How to factorise
3d³-12d²-15d
To factorize the expression 3d³ - 12d² - 15d, follow these steps:
Step 1: Identify the greatest common factor (GCF).
In this case, the largest common factor among the terms is 3d, so we can factor out 3d.
Step 2: Divide each term by the GCF.
Dividing 3d³ by 3d gives us d², dividing -12d² by 3d gives us -4d, and dividing -15d by 3d gives us -5.
So, our expression becomes:
3d(d² - 4d - 5)
Step 3: Factor the quadratic expression.
We now have a quadratic expression inside the parentheses: d² - 4d - 5. To factor this quadratic further, we need to find two numbers that add up to -4 (the coefficient of the middle term) and multiply to -5 (the constant term).

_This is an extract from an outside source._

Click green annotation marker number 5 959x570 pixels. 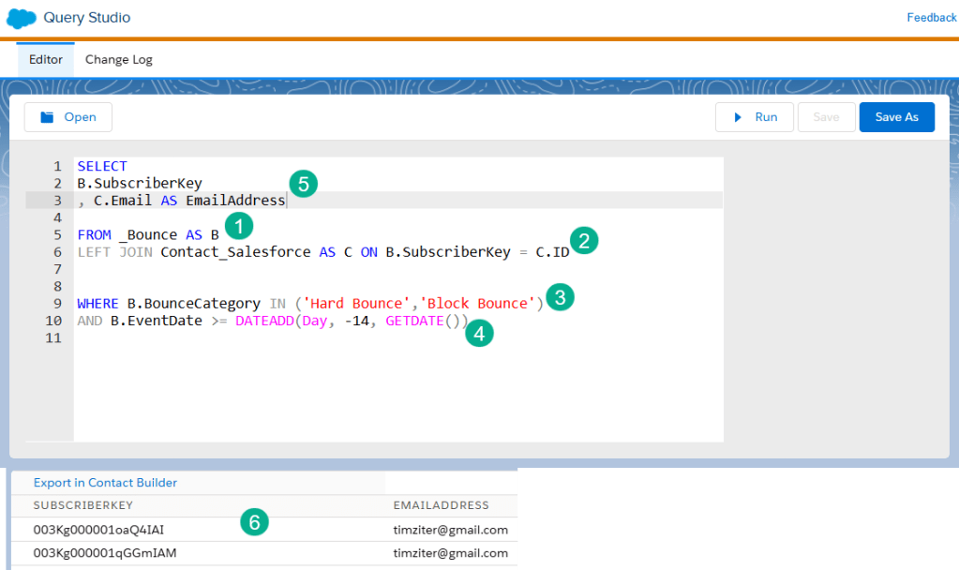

The factors of -5 that add up to -4 are -5 and 1. Thus, we can rewrite the quadratic expression as:
d² - 4d - 5 = (d - 5)(d + 1)
Now, we can factor out the expression completely:
3d(d - 5)(d + 1)
Therefore, the fully factorized form of 3d³ - 12d² - 15d is 3d(d - 5)(d + 1).
Step 1: Find the greatest common factor (GCF) of the terms.

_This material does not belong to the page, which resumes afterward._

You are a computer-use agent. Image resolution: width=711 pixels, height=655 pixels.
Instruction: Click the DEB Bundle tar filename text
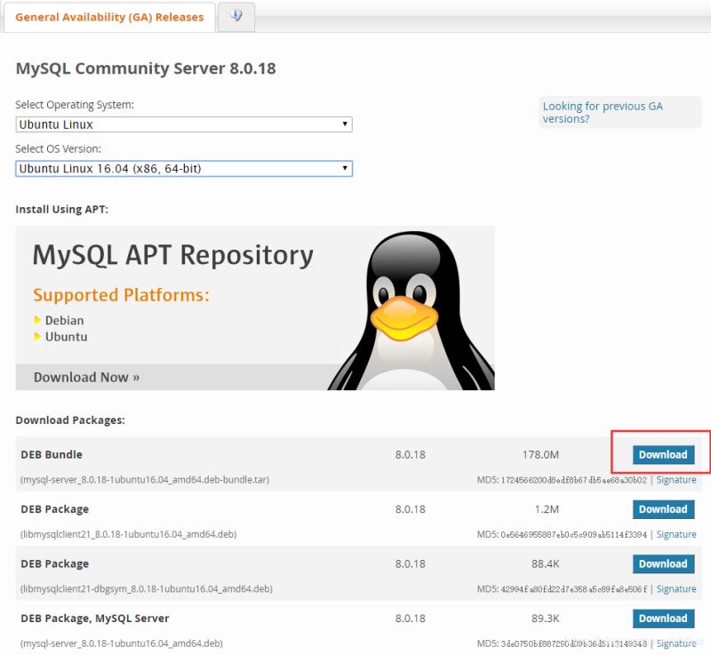(x=145, y=480)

The GCF of 3d³, -12d², and -15d is 3d.
Step 2: Rewrite the expression using the GCF.
3d(d² - 4d - 5)
Step 3: Factor the quadratic expression in the parentheses.
The quadratic expression can be factored as (d - 5)(d + 1).
Step 4: Rewrite the expression using the factored form.
3d(d - 5)(d + 1)
Therefore, the factored form of 3d³ - 12d² - 15d is 3d(d - 5)(d + 1).